In fact, for a uniformly convergent family of bounded functions on an interval, the upper and lower Riemann integrals converge to the upper and lower Riemann integrals of the limit function. This follows because, for n sufficiently large, the graph of ${\displaystyle f_{n}}$ is within ε of the graph of f, and so the upper sum and lower sum of ${\displaystyle f_{n}}$ are each within ${\displaystyle \varepsilon |I|}$ of the value of the upper and lower sums of ${\displaystyle f}$, respectively.

Much stronger theorems in this respect, which require not much more than pointwise convergence, can be obtained if one abandons the Riemann integral and uses the Lebesgue integral instead.

### To analyticity

If a sequence of analytic functions converges uniformly in a region S of the complex plane, then the limit is analytic in S. This demonstrates an example that complex functions are more well-behaved than real functions, since the uniform limit of analytic functions on a real interval need not even be differentiable (see Weierstrass function).

### To series

We say that ${\displaystyle \textstyle \sum _{n=1}^{\infty }f_{n}}$ converges:

i) pointwise on E if and only if the sequence of partial sums ${\displaystyle s_{n}(x)=\sum _{j=1}^{n}f_{j}(x)}$ converges for every ${\displaystyle x\in E}$.

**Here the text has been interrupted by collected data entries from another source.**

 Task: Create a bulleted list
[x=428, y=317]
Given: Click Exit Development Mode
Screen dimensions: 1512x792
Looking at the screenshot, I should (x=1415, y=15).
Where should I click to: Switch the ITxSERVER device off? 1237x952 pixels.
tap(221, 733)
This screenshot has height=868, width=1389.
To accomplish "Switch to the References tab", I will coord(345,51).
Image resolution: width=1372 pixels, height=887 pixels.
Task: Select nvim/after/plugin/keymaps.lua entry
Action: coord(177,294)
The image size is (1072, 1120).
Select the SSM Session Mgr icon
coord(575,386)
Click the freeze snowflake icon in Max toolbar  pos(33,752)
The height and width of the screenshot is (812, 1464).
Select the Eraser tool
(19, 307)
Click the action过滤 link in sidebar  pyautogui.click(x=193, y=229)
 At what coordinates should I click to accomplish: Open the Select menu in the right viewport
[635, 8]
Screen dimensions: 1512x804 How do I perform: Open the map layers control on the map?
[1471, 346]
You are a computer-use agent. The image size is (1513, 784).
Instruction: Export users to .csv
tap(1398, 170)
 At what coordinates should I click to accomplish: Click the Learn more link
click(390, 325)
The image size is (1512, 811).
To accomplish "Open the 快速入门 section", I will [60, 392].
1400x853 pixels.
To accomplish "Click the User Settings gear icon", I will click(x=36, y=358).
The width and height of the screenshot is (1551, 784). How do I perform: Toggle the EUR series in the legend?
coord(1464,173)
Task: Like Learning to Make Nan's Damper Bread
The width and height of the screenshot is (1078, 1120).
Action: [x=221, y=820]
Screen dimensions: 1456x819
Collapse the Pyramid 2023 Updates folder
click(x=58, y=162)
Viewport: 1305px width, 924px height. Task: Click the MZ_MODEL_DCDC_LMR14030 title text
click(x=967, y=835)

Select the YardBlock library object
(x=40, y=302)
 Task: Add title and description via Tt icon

ii) uniformly on E if and only if sn converges uniformly as ${\displaystyle n\to \infty }$.

iii) absolutely on E if and only if ${\displaystyle \textstyle \sum _{n=1}^{\infty }|f_{n}|}$ converges for every ${\displaystyle x\in E}$.

With this definition comes the following result:

Let x0 be contained in the set E and each fn be continuous at x0. If ${\displaystyle \textstyle f=\sum _{n=1}^{\infty }f_{n}}$ converges uniformly on E then f is continuous at x0 in E. Suppose that ${\displaystyle E=[a,b]}$ and each fn is integrable on E. If ${\displaystyle \textstyle \sum _{n=1}^{\infty }f_{n}}$ converges uniformly on E then f is integrable on E and the series of integrals of fn is equal to integral of the series of fn.

.

## Almost uniform convergence

If the domain of the functions is a measure space E then the related notion of almost uniform convergence can be defined. We say a sequence of functions ${\displaystyle (f_{n})}$ converges almost uniformly on E if for every ${\displaystyle \delta >0}$ there exists a measurable set ${\displaystyle E_{\delta }}$ with measure less than ${\displaystyle \delta }$ such that the sequence of functions ${\displaystyle (f_{n})}$ converges uniformly on ${\displaystyle E\setminus E_{\delta }}$. In other words, almost uniform convergence means there are sets of arbitrarily small measure for which the sequence of functions converges uniformly on their complement.

Note that almost uniform convergence of a sequence does not mean that the sequence converges uniformly almost everywhere as might be inferred from the name.

Egorov's theorem guarantees that on a finite measure space, a sequence of functions that converges almost everywhere also converges almost uniformly on the same set.

Almost uniform convergence implies almost everywhere convergence and convergence in measure.